Non que Moix soit d’extraction particulièrement élevée, mais il a suivi un parcours honorablement stéréotypé : école de commerce, Science Po et études de philosophie, ces dernières pour pouvoir ultérieurement conceptualiser toute chose à la manière de son mentor, le résistible BHL ! Si l’on ajoute à cela ses casquettes d’auteur et de réalisateur, on obtient le portrait idéal de l’intellectuel socialiste-libéral condescendant. Dit autrement, c’est la voie royale pour accéder au titre de maréchal de gauche !
Monsieur Moix a donc l’esprit de caste, fustigeant le réactionnaire populiste – cet animal indocile et ignare, comme le peuple ! – et célébrant le talent de ses camarades, quelle que soit leur indigence – je pense au dernier roman de Christine Angot, dont Nicolas Ungemuth a résumé la nullité dans Le Figaro[1]. Dès lors qu’ils appartiennent aux happy few de la gauche « intellectuelle », que Stendhal aurait raillée avec délectation, ces derniers sont oints par monseigneur Moix !

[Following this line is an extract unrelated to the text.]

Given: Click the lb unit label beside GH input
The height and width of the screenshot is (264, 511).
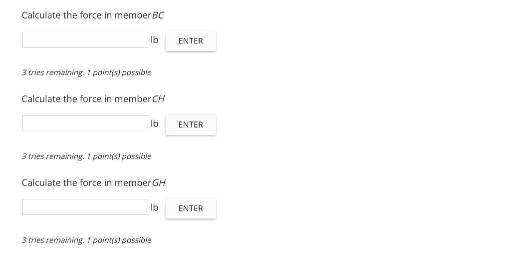Looking at the screenshot, I should pyautogui.click(x=154, y=208).
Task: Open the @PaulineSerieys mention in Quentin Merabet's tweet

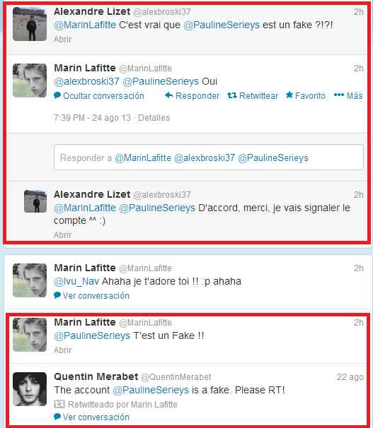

Mais que se dresse un opposant sorti de la plèbe, voilà qui semble exciter l’ardeur paranoïaque de Moix, qui voit soudain des croix gammées partout ! Voir son angoisse transpirante de se retrouver face à Nadine Morano et Geoffroy Lejeune, de Valeurs actuelles, dans la même émission : un facho ça va, deux, bonjour les dégâts !
Certes, la pensée d’Onfray me dépasse parfois, notamment ses dernières déclarations sur l’islam. Pour autant, il est un authentique intellectuel – lui ! – qui ne se satisfait pas d’un vernis culturel brillant, creusant rigoureusement son sujet jusqu’à l’épuisement. On peut ne pas partager ses conclusions sur tel ou tel sujet, il n’empêche qu’il l’étudie, son sujet.
Certes, Nadine Morano n’est pas toujours un modèle d’élégance verbale, mais elle a le mérite de ne pas enrober la réalité de circonvolutions chères aux politiques bon teint. Son franc-parler – mélange d’Arletty et de François Rosay – choque Moix ? Tant mieux ! Ce « connasse », jeté à sa face par un autre socialiste de confession, ordurier et petit, a dû le faire pisser de bonheur dans son caleçon, le gaillard ! Eh bien, moi, j’ai failli en faire autant en le regardant se liquéfier devant une femme qui en a !
Alors, je m’interroge : Moix ne serait-il pas de ces esprits délicats qui aiment le peuple lorsqu’il se soumet docilement à l’élite bien-pensante ? Par son agressivité, qui rendrait Aymeric Caron presque sympathique, ne trahirait-il pas ce mépris socialiste qu’il reprochait, pour la forme, à Jean-Christophe Cambadélis évoquant « la populace », forcément réactionnaire ?
Moix a dû faire sienne cette phrase de Voltaire, ce philosophe ambigu dont je ne partage pas l’engouement de beaucoup : « Il est à propos que le peuple soit guidé et non pas instruit. Quand la populace se mêle de raisonner, tout est perdu. »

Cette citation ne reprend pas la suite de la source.